Material supplied:
- Opening Delimiter -

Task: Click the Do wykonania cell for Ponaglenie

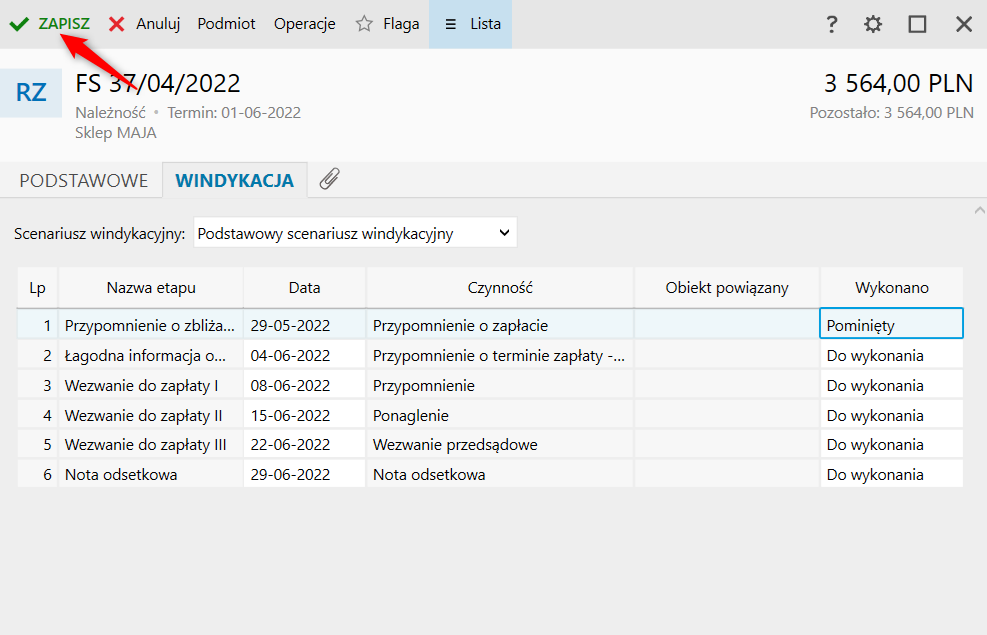Action: tap(891, 415)
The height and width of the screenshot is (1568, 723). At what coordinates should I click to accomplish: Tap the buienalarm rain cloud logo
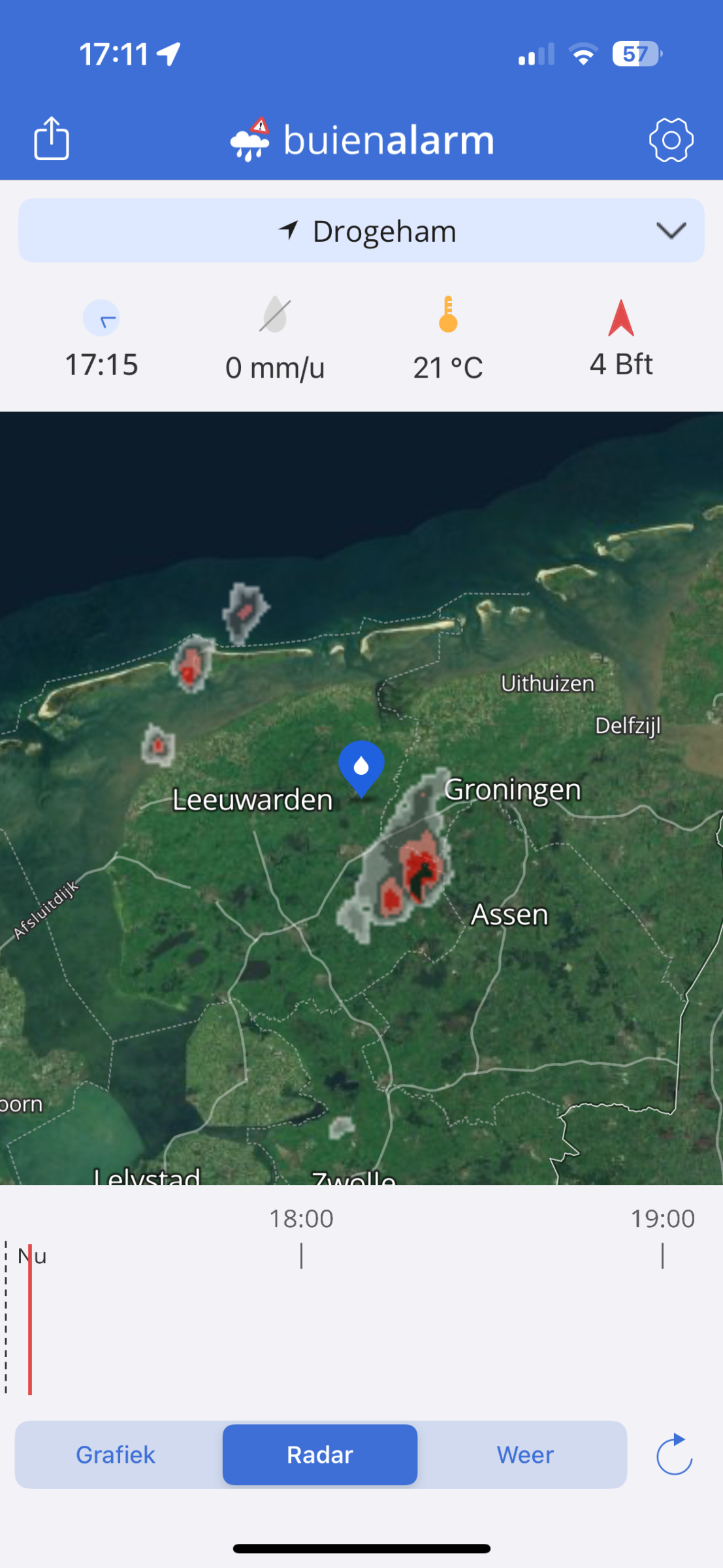tap(250, 139)

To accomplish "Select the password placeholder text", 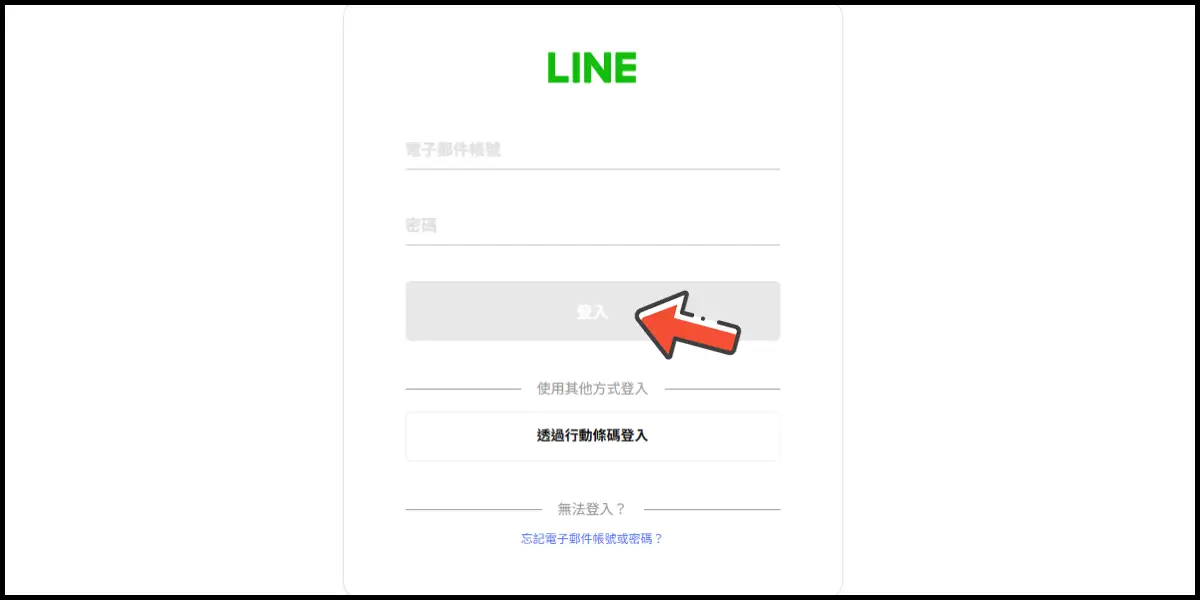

- Closing Delimiter -

Exercise directions:
All of the material must be given again exactly, though no picture may appear in the copy.

Solution:
Task: Click the Do wykonania cell for Ponaglenie

Action: tap(891, 415)
The height and width of the screenshot is (1568, 723). At what coordinates should I click to accomplish: Tap the buienalarm rain cloud logo
tap(250, 139)

To accomplish "Select the password placeholder text", 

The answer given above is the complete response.